SVGs Can Actually Increase PowerPoint File Size
The ability to import SVGs into PowerPoint was a huge and long-awaited improvement to the software. A logo or illustration in SVG format—which is a vector format—will be crisp and perfect at any resolution or zoom level and will generally be much smaller in file size than a JPEG or PNG. Additionally, SVGs can be recolored within PowerPoint and even converted to PowerPoint shapes for editing or further control.
For all these reasons, we generally now use the SVG format for logos and icons inserted into PowerPoint. But if you're thinking about using SVGs to help control file size, be aware of this gotcha: In order to maintain backwards compatibility with versions of PowerPoint that do not support SVGs, PowerPoint will automatically create and save a PNG of your SVG upon import, and will do so at an appropriate size for how you have sized the SVG.
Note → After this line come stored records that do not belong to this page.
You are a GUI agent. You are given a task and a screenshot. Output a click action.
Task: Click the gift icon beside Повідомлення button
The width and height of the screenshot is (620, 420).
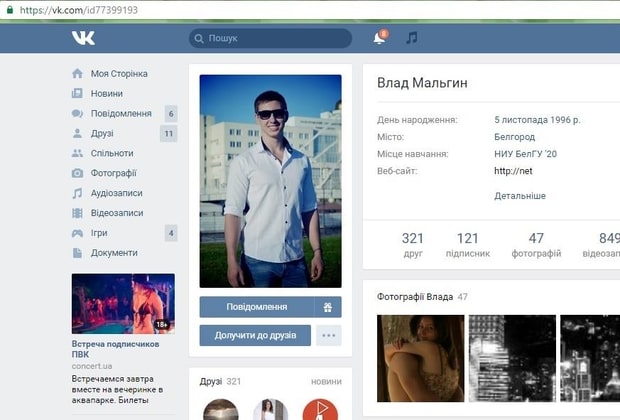click(x=327, y=307)
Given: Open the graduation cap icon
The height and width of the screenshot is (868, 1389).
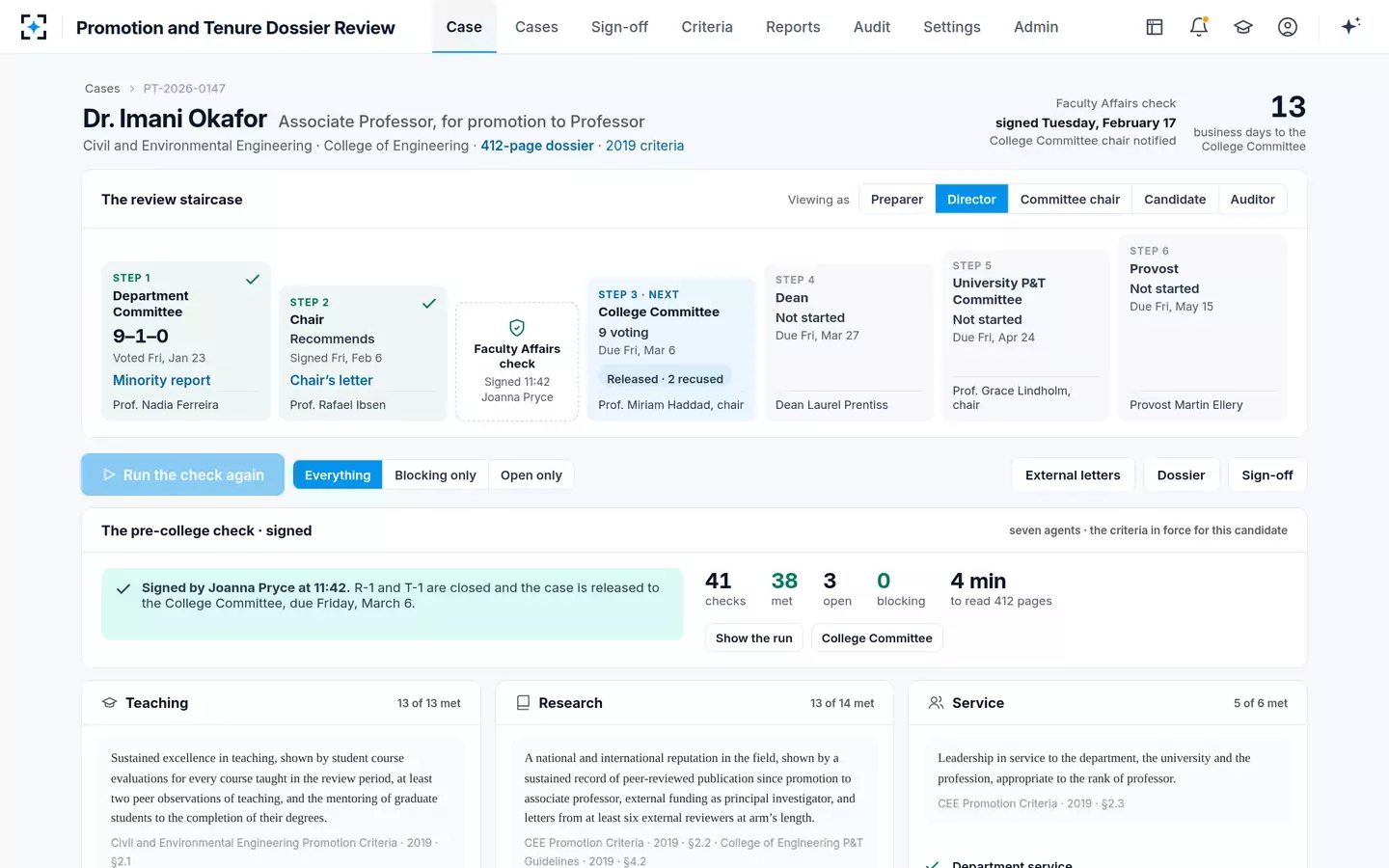Looking at the screenshot, I should click(1243, 27).
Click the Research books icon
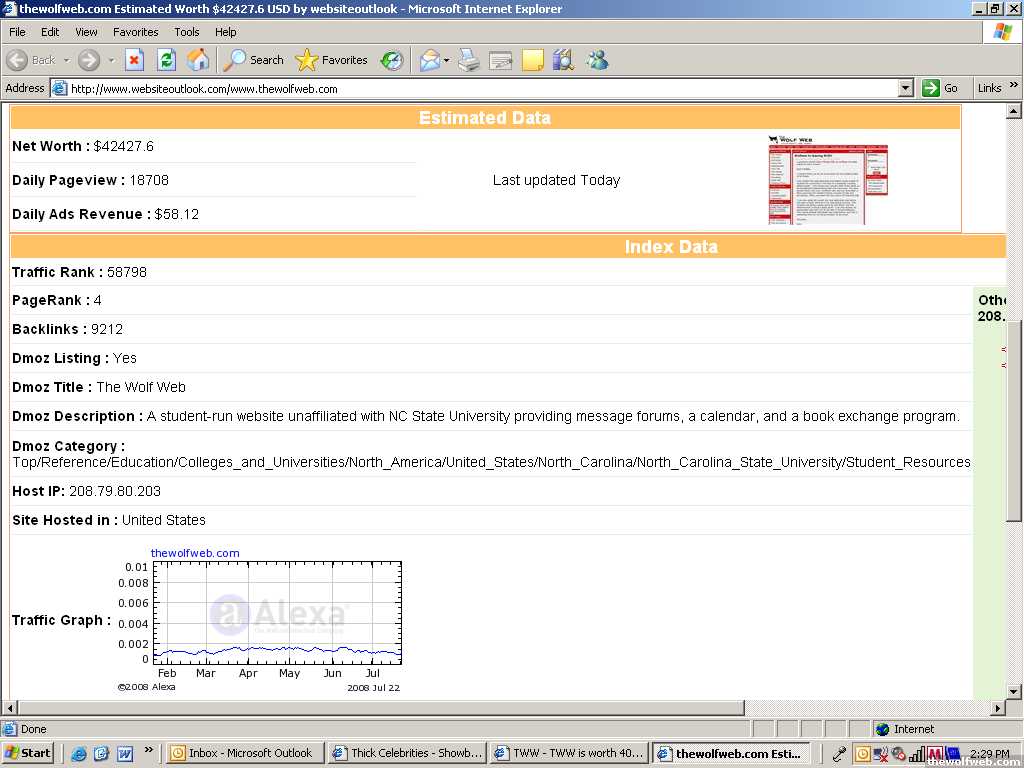Screen dimensions: 1024x768 point(564,60)
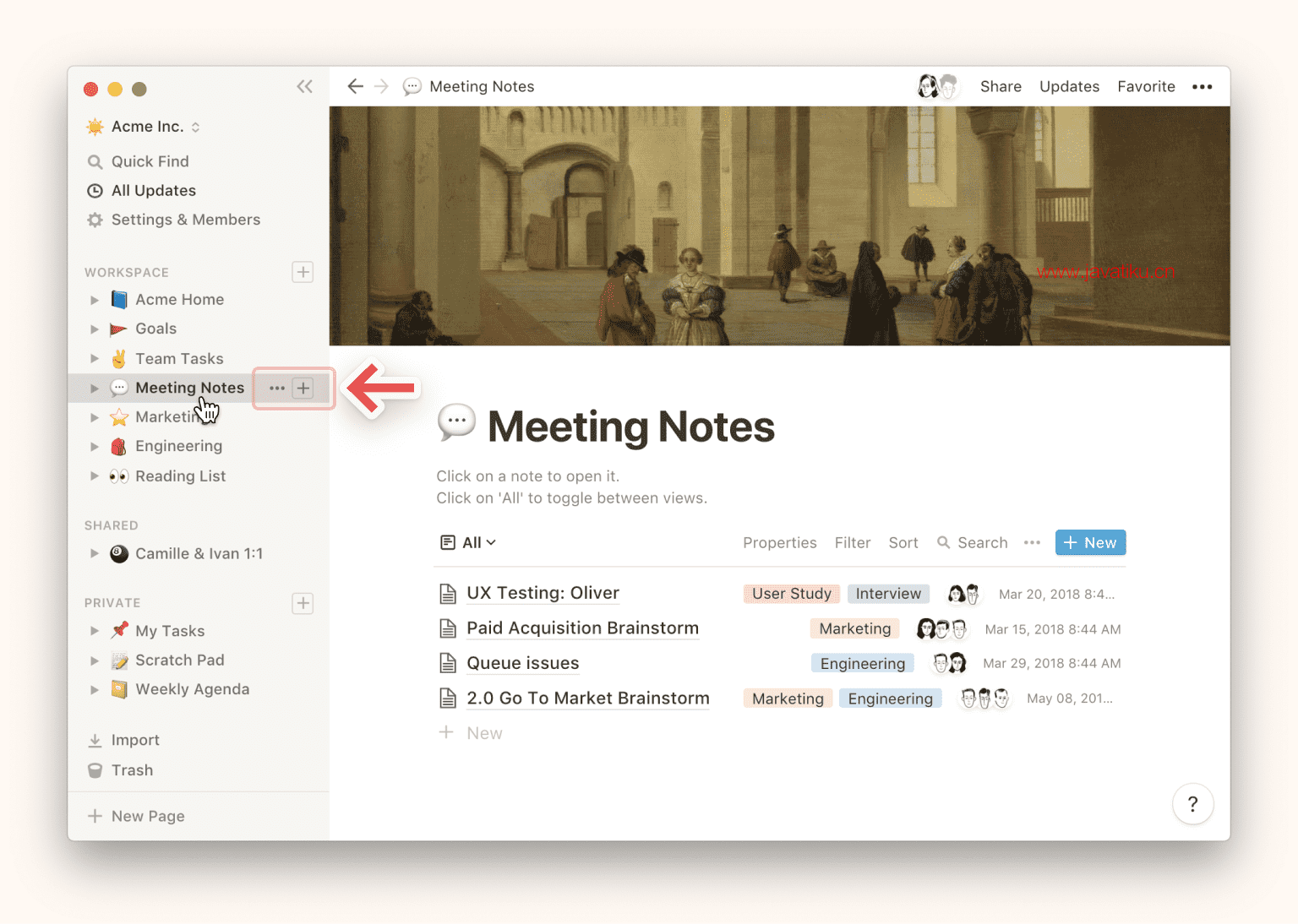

If you inset a 20KB SVG logo into PowerPoint and size it up to full screen, PowerPoint will create a companion PNG that is much, much larger than 20KB just in case someone with a legacy build of PowerPoint opens up your file. Additionally, that 20KB SVG may also have been resaved by PowerPoint and may have increased in size.
Here's an example where I inserted a 46KB logo ("BirdStudio") and sized it to almost full-screen.
By breaking open the PowerPoint file through an UnZip trick, we can look at the media files. And what we see is that PowerPoint has resaved and renamed the SVG as Image2.svg and it has increased to 61KB. And, PowerPoint has created an image1.png file that is 361KB!
This may not seem like a big deal, but if you're in one of those situations where a client is insisting on getting a file under 5MB or even 1MB (I've been there!), for purposes of emailability, this is something to keep in mind.